* Information
________________________

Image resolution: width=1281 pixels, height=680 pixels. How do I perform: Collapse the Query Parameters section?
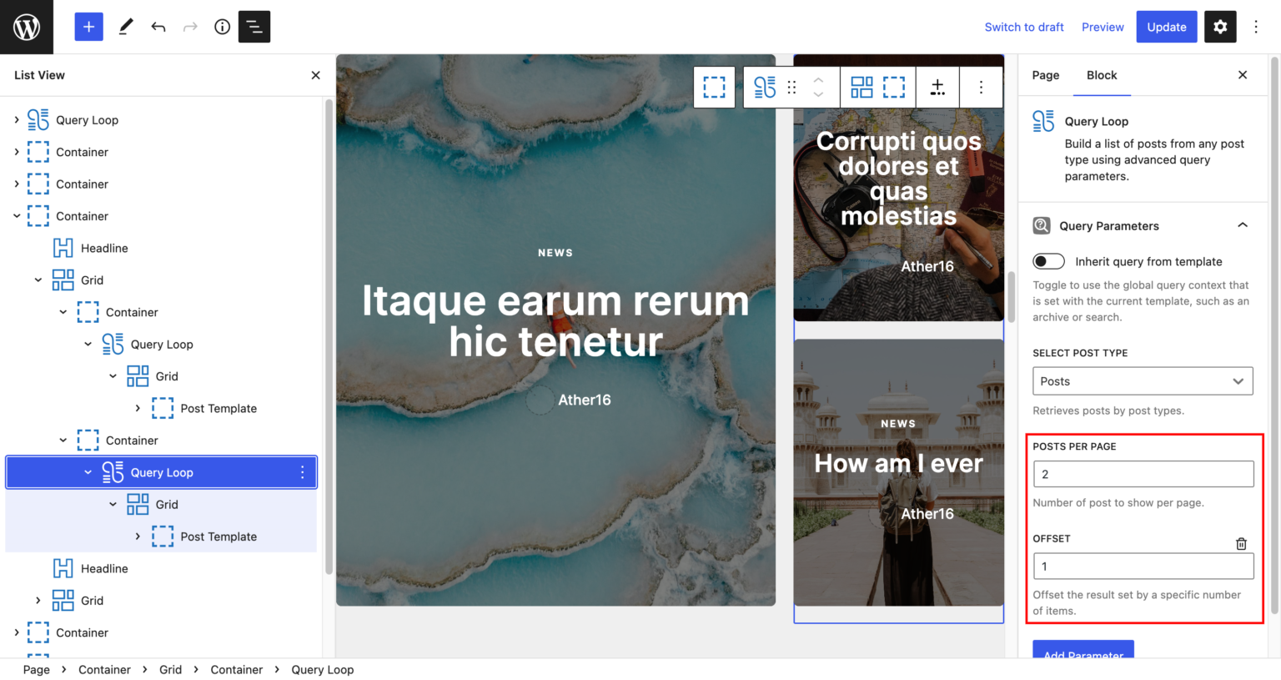pyautogui.click(x=1242, y=225)
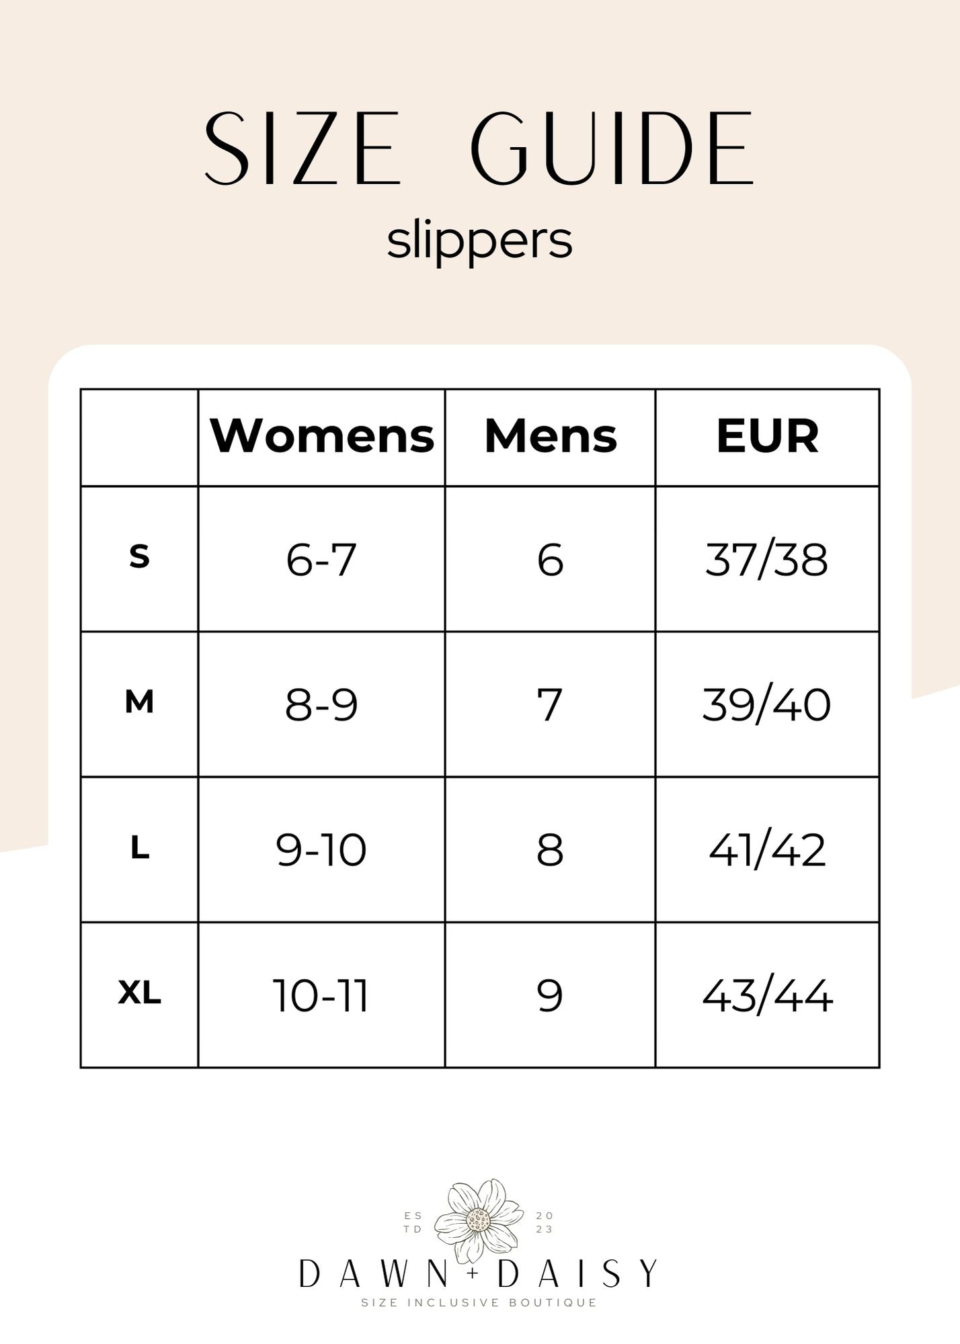Screen dimensions: 960x1344
Task: Click the Womens 6-7 cell
Action: (x=321, y=559)
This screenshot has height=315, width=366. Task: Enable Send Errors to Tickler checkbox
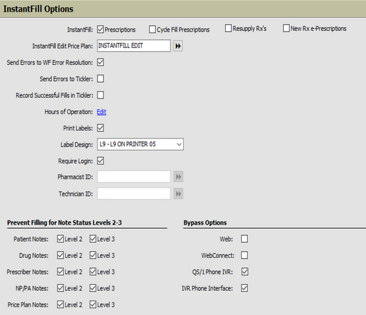101,79
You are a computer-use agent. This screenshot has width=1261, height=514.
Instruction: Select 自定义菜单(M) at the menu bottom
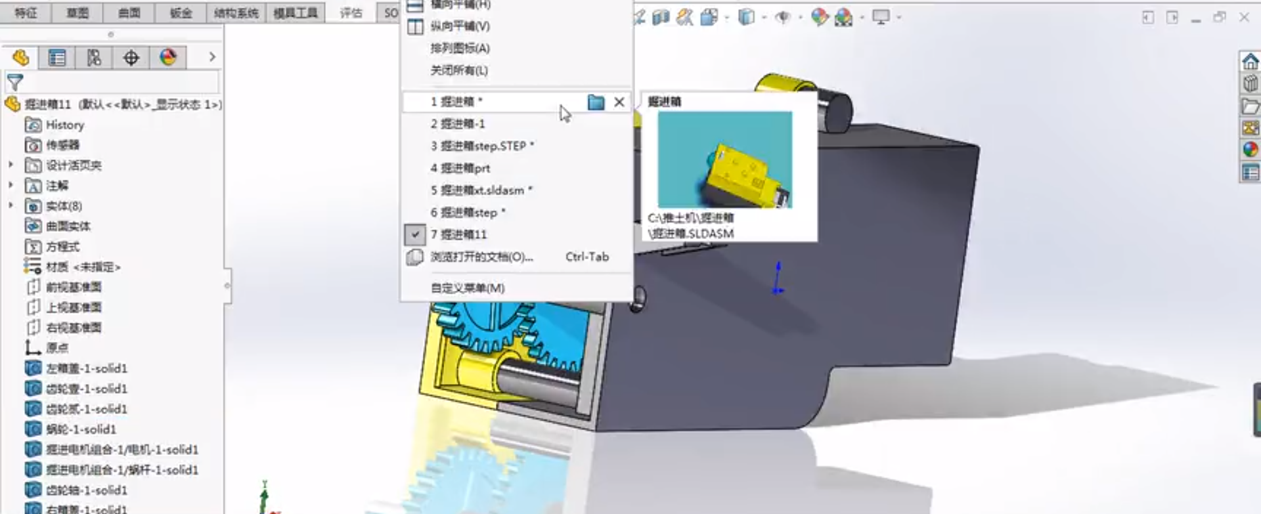[x=467, y=288]
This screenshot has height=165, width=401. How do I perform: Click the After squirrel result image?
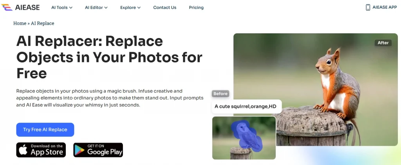point(316,89)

________________________

Copy out all the entries precisely. No images.

* Result of the exercise
Image resolution: width=1281 pixels, height=680 pixels. How do I perform: Collapse the Query Parameters section?
pyautogui.click(x=1242, y=225)
Screen dimensions: 960x1344
Task: Click the Womens 6-7 cell
Action: (x=321, y=559)
This screenshot has height=315, width=366. Task: Enable Send Errors to Tickler checkbox
101,79
You are a computer-use agent. This screenshot has width=1261, height=514.
Instruction: Select 自定义菜单(M) at the menu bottom
[x=467, y=288]
This screenshot has height=165, width=401. How do I perform: Click the After squirrel result image?
point(316,89)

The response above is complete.